Ignatz & De Stervende Honden – Saturday’s Den

It’s been a day today, as the invoices have landed. Many has been the time when I thought I was merely blinking only to be met with eyelid rebellion when attempting to re-open my eyes. My mind was choosing a cataleptic coma over work. What can I say? My job is thrill-a-minute.

Imagine Les Rallizes Denudes but chilled waaay down, and with a dose of Inutili playing chess with Neil Young, and you might get somewhere close to what this trio do when they’re not trying to make us think they’re a duo with that name of theirs. Albeit Belgian, so for all I know that name is not at all an intended deception, I’m just being a quintessential Little Englander. Again.

I had thought this might be the first time I was using the tag ‘blues’ in all my years of Soundberging, but then I remembered Fink’s Sunday Night Blues Dub thing or whatever he called it, and so I played that again.

It might be the musical accompaniment to my catatonia should perhaps be kicked up to some bangin’ disco? But I don’t like bangin’ disco.

Pärson Sound

I know I’ve used this name a lot in past posts when attempting to point signifiers to other artists, so you may be wondering why I’m posting this like I just discovered it, or something. Well, I just discovered it, or something. Discovered that it had been made available on Bandcamp, anyway. How long it’s been here, I have no idea. It’s not as if I keep a list entitled Albums I Like That Are Not On Bandcamp and regularly check for changes like some kind of librarian checking to see if Ebooks have become available for old print books that happen to be on reading lists (that does happen, and probably not just where I work).

Set exercise a:
Copy out the music post above word for word, from start to finish.

Source material:

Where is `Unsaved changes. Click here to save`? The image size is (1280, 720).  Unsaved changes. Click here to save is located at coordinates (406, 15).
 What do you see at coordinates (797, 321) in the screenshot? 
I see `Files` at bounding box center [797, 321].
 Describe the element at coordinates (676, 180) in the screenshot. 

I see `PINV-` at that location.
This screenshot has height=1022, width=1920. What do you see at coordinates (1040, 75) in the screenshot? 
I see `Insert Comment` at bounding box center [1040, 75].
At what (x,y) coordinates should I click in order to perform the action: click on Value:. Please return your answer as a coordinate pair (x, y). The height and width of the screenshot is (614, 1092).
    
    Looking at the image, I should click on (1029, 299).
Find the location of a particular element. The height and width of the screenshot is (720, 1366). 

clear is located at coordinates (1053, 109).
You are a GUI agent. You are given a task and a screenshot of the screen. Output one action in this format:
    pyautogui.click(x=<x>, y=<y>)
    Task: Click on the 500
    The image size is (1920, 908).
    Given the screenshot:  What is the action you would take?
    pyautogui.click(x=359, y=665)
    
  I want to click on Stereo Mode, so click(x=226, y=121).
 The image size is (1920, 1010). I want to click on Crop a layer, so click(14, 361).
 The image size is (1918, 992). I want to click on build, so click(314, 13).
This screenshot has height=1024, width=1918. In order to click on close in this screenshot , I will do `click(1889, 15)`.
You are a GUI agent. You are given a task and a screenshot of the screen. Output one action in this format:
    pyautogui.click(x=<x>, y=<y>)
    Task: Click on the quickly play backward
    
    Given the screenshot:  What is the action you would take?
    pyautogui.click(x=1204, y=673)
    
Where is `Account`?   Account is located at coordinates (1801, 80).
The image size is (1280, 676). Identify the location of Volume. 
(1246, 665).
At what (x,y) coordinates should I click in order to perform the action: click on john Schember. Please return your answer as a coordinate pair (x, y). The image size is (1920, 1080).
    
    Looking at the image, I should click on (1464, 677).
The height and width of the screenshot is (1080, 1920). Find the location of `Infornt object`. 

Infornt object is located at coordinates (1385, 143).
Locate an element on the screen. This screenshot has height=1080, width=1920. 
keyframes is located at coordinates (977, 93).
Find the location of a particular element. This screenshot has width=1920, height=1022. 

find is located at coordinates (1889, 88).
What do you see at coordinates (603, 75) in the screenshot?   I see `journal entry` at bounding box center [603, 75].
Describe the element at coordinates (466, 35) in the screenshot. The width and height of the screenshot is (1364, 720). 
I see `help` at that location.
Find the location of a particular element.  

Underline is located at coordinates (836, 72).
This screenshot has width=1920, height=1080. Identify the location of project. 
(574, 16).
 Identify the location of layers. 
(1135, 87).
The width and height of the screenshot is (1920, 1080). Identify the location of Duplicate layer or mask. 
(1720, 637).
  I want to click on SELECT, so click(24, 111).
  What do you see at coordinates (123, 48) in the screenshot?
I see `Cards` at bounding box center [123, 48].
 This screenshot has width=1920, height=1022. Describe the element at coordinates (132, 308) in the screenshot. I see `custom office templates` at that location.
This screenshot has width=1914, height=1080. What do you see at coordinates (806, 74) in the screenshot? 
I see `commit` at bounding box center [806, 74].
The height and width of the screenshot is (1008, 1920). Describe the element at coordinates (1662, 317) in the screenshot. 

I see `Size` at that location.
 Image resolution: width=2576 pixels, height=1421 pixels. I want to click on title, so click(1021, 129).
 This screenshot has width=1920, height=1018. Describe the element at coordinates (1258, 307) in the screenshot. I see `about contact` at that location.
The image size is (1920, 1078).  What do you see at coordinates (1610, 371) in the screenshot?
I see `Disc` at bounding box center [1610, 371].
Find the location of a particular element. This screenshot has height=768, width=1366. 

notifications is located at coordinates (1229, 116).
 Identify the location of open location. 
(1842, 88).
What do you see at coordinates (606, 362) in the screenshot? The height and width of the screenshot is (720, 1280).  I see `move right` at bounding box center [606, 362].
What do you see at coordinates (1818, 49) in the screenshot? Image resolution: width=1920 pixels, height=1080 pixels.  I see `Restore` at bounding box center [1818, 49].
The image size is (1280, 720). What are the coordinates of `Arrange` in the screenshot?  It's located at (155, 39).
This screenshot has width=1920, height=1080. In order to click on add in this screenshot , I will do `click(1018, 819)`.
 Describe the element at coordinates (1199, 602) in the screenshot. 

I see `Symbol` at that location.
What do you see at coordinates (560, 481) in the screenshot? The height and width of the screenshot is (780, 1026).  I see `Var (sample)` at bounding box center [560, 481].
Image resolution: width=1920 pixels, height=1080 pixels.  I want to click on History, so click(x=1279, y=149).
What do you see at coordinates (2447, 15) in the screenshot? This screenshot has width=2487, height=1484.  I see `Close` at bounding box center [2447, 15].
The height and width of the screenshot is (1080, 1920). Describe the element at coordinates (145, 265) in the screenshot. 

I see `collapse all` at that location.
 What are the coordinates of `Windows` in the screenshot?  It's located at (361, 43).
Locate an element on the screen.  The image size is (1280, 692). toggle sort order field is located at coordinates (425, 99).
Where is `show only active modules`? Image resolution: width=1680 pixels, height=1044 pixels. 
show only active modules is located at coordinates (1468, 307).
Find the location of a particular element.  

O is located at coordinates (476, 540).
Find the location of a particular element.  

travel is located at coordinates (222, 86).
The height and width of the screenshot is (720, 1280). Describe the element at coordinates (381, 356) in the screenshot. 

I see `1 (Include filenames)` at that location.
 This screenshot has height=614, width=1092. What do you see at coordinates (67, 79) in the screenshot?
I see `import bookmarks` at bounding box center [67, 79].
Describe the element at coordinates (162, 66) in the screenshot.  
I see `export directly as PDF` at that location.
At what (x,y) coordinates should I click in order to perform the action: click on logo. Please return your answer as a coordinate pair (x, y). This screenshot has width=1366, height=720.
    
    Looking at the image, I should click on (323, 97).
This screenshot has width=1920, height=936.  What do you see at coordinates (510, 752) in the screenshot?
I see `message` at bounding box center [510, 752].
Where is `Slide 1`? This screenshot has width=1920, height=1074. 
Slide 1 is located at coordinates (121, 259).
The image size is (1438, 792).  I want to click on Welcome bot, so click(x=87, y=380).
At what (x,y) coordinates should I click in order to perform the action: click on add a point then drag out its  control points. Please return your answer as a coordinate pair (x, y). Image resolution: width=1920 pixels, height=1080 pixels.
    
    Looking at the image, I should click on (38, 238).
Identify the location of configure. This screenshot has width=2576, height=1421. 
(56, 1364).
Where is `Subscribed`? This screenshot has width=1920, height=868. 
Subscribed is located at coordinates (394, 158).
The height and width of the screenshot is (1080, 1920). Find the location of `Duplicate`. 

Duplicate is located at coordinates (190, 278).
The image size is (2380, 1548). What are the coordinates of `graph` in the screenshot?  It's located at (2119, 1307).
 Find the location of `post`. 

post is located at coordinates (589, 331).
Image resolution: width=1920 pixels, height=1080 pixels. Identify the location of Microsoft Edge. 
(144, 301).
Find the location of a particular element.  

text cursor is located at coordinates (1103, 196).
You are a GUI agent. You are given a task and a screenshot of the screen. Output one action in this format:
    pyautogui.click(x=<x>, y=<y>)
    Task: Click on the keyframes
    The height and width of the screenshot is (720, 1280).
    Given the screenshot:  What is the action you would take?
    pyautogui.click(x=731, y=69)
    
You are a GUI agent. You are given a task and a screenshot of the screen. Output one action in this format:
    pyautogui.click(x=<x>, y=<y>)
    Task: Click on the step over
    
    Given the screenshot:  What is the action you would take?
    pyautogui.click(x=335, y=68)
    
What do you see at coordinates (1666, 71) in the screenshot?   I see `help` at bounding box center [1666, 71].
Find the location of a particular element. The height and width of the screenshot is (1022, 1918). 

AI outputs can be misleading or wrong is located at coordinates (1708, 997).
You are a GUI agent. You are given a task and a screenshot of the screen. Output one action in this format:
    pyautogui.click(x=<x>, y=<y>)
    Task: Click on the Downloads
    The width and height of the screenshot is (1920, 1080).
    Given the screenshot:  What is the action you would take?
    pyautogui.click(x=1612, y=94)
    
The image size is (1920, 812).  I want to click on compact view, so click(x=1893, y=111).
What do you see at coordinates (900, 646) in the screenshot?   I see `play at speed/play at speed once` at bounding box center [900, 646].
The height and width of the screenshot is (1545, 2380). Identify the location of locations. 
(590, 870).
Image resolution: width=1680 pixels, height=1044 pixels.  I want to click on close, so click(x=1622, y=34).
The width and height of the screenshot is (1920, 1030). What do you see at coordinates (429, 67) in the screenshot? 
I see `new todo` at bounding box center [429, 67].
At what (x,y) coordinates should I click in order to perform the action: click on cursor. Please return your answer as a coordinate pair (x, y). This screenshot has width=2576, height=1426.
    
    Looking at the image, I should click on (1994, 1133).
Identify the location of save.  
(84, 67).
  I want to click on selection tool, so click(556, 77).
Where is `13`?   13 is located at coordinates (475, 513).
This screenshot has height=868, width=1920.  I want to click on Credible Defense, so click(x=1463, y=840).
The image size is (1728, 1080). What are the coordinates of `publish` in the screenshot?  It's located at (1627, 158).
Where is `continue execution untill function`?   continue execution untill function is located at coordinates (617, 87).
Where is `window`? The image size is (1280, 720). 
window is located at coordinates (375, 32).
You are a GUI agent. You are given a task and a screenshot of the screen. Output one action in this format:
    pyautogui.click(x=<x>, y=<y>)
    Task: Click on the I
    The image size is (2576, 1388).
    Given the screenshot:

Set exercise b:
From the entries, reproduce everything from the line containing "has width=1920, height=1074." down to the line containing "(56, 1364).", with both of those lines included.

Expected answer a:
Ignatz & De Stervende Honden – Saturday’s Den

It’s been a day today, as the invoices have landed. Many has been the time when I thought I was merely blinking only to be met with eyelid rebellion when attempting to re-open my eyes. My mind was choosing a cataleptic coma over work. What can I say? My job is thrill-a-minute.

Imagine Les Rallizes Denudes but chilled waaay down, and with a dose of Inutili playing chess with Neil Young, and you might get somewhere close to what this trio do when they’re not trying to make us think they’re a duo with that name of theirs. Albeit Belgian, so for all I know that name is not at all an intended deception, I’m just being a quintessential Little Englander. Again.

I had thought this might be the first time I was using the tag ‘blues’ in all my years of Soundberging, but then I remembered Fink’s Sunday Night Blues Dub thing or whatever he called it, and so I played that again.

It might be the musical accompaniment to my catatonia should perhaps be kicked up to some bangin’ disco? But I don’t like bangin’ disco.

Pärson Sound

I know I’ve used this name a lot in past posts when attempting to point signifiers to other artists, so you may be wondering why I’m posting this like I just discovered it, or something. Well, I just discovered it, or something. Discovered that it had been made available on Bandcamp, anyway. How long it’s been here, I have no idea. It’s not as if I keep a list entitled Albums I Like That Are Not On Bandcamp and regularly check for changes like some kind of librarian checking to see if Ebooks have become available for old print books that happen to be on reading lists (that does happen, and probably not just where I work).

Expected answer b:
Where is `Slide 1`? This screenshot has width=1920, height=1074. 
Slide 1 is located at coordinates (121, 259).
The image size is (1438, 792).  I want to click on Welcome bot, so click(x=87, y=380).
At what (x,y) coordinates should I click in order to perform the action: click on add a point then drag out its  control points. Please return your answer as a coordinate pair (x, y). Image resolution: width=1920 pixels, height=1080 pixels.
    
    Looking at the image, I should click on (38, 238).
Identify the location of configure. This screenshot has width=2576, height=1421. 
(56, 1364).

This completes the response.